A man, she thought, who cheated on me with…other men.
No. It wasn’t easy at all.
“The teeth. Why couldn’t Dahmer’s teeth have been placed in the mouth of someone else? Some dead person of the same approximate height and weight, same hair color, etc.?”
Tom nearly reeled back and laughed. “You’re kidding me, right? That’s Alfred Fucking Hitchcock, Helen.”
She stared him down. It wasn’t like him to use profanity, nor was it like him to so quickly dismiss her speculations.
“What, Dahmer knocked his own teeth out and put them in another corpse? Come on. And let’s forget about the teeth just for one minute, okay? The corpse was fingerprinted, Helen, and the fingerprints matched Dahmer’s card from the detention center and Milwaukee PD when he was first arrested, and his Army prints.”
“Fine,” Helen replied. “But maybe he had an accomplice. And maybe that accomplice had not only the technical skills but also access to such things as, say, fingerprint records.”
Tom stared at her, incredulous.
Helen continued. Her last comment proved the hardest, but it was something that had bothered for the last hour or so, since leaving Olsher’s office.
No, this was no longer
a man she loved.
This was business.
“An accomplice,” she said, “who would not only have access to hospital records but someone who would also have access to controlled pharmaceuticals, such as succinicholine sulphate.” Helen closed her eyes for a moment. “Such a person, wouldn’t you say, would have to be a higher-ranking employee of a hospital, wouldn’t he?
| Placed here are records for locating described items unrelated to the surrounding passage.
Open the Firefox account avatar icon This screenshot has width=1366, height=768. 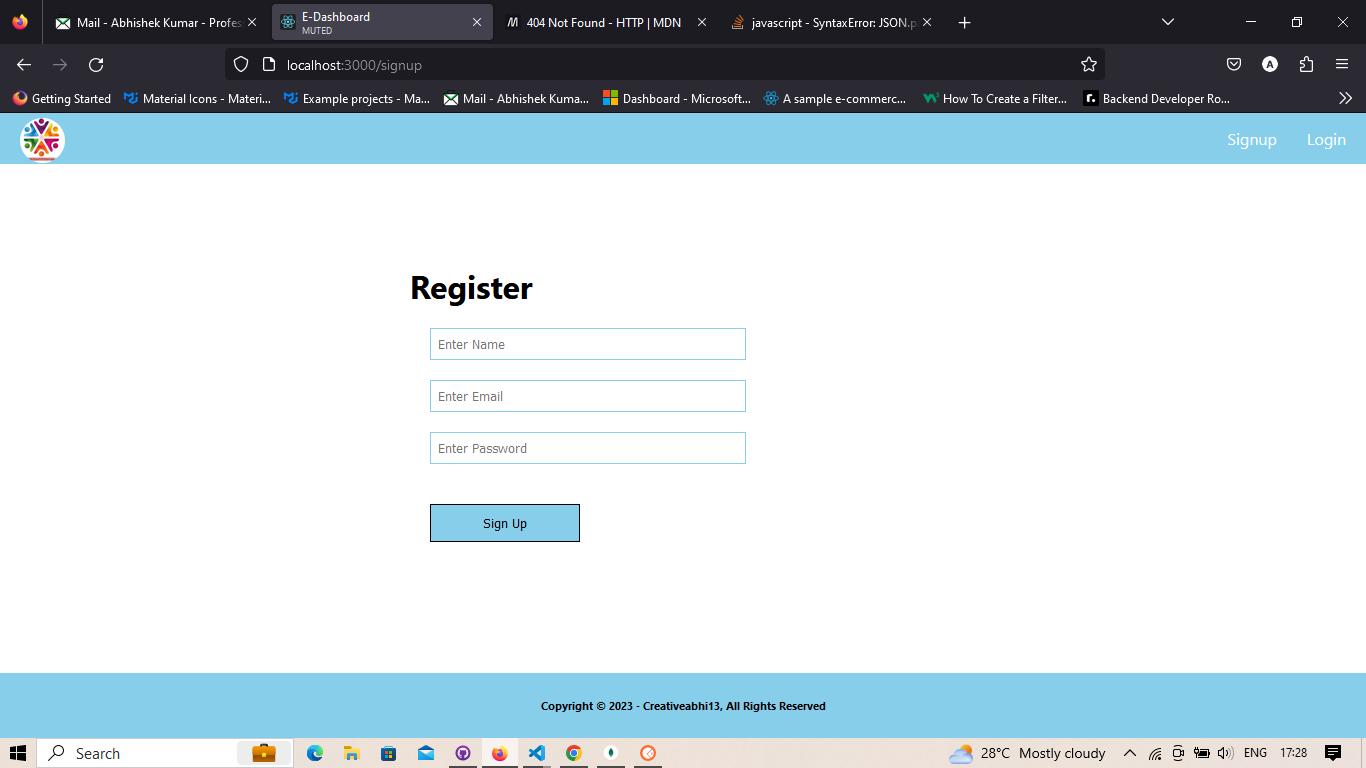(x=1270, y=64)
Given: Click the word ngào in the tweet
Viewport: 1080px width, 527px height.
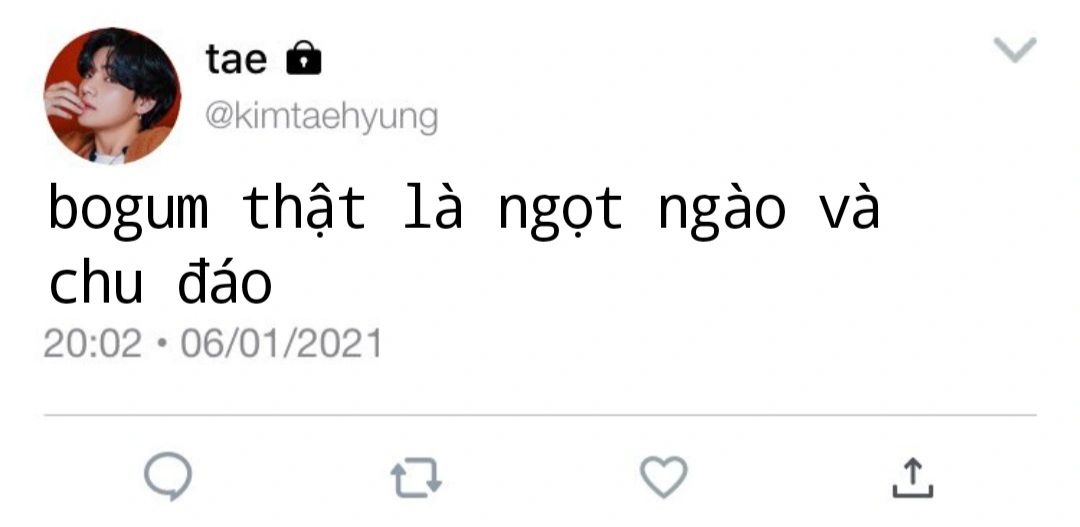Looking at the screenshot, I should click(x=722, y=209).
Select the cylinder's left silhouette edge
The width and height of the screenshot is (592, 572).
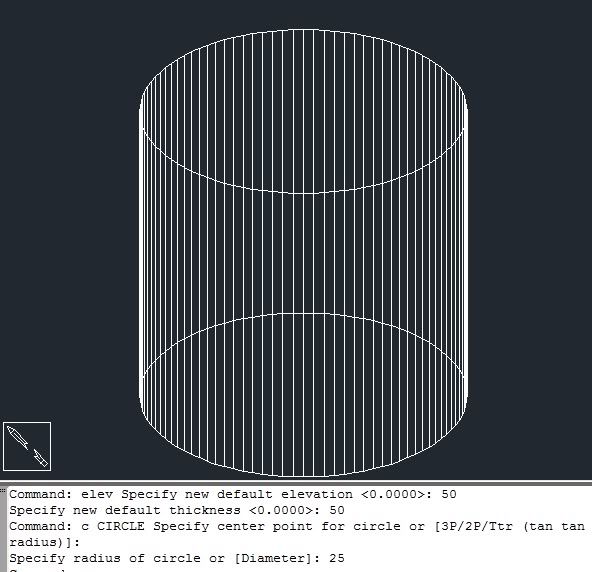140,253
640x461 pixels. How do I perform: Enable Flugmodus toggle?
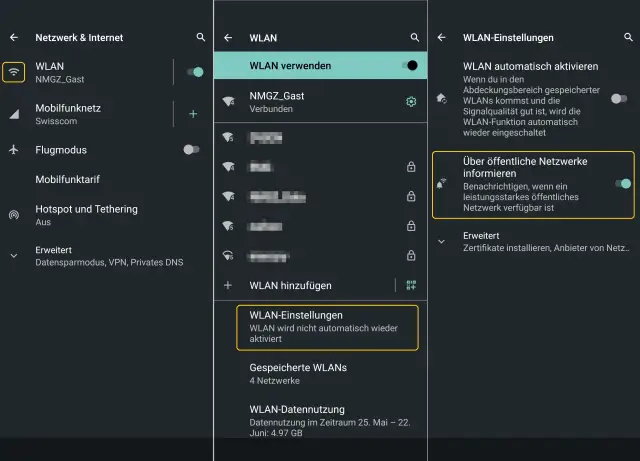pos(191,150)
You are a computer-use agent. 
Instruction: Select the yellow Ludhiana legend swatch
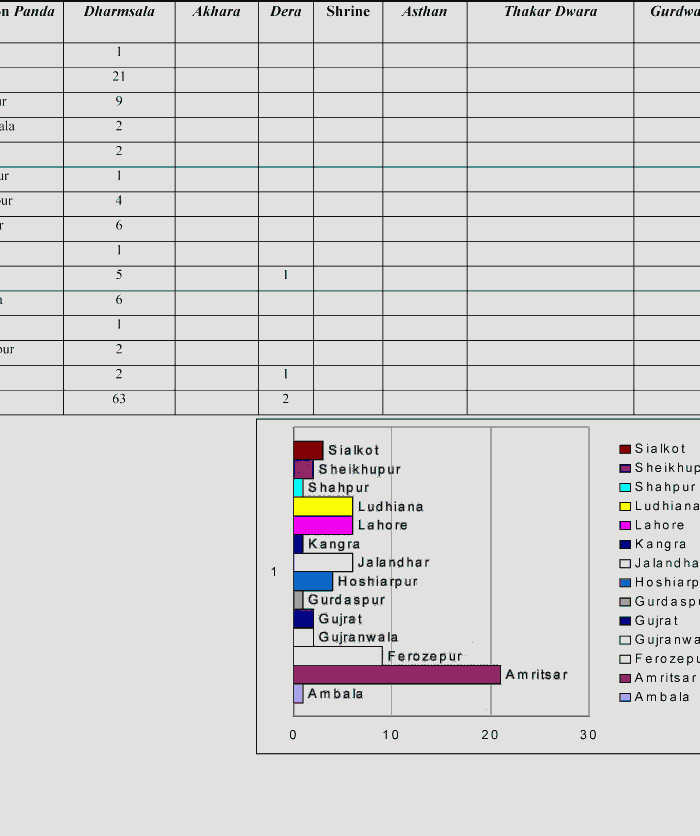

And maybe someone who works at night, when shifts are staffed by fewer personnel.”
Tom gaped at her. “What are you saying?”
“Do you know anyone, Tom? Anyone who fits that criteria?”
««—»»
But he had a point. Just what was she saying?
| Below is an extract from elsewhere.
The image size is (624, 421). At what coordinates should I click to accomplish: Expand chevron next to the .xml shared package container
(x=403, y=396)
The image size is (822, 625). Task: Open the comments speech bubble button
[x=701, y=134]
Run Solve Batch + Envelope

Helen pulled the Taurus in and parked in the side lot. The tacky neon sign glowed: THE BADGE.
She’d only heard about the place, had never been here. Why on earth would a woman, much less a state police captain, want to go to a cop bar?
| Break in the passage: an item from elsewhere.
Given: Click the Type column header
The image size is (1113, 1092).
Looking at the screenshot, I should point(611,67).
She wanted a drink. She needed a drink, in fact. And she didn’t want to go home. Going home would only remind her of too many things. Especially Tom.
Inside was smoky, dark. A room full of men, all obviously cops just off the three-to-eleven. People like me, Helen surmised. They don’t go home because there’s nothing to go home to.
A few heads turned, eyed her, then turned away. Helen pulled up a seat at the bar as blue-note jazz eddied softly from the juke. She ordered a glass of house wine from a keep who was obviously off-duty tin. A Smith Model 25 was strapped to his belt just below his barkeep vest. But what was Helen thinking?
Tom, she thought.
Tom.
Did she really suspect him?
He did the post, she reminded herself. And he has easy access to succincholine sulphate. He had unrestricted access to the body, for the whole time. But…
Big deal, she finally realized. Even if some way did exist to jink the fingerprint confirmation at the hospital, the body’s prints were also verified at the prison and the hospital in Portage.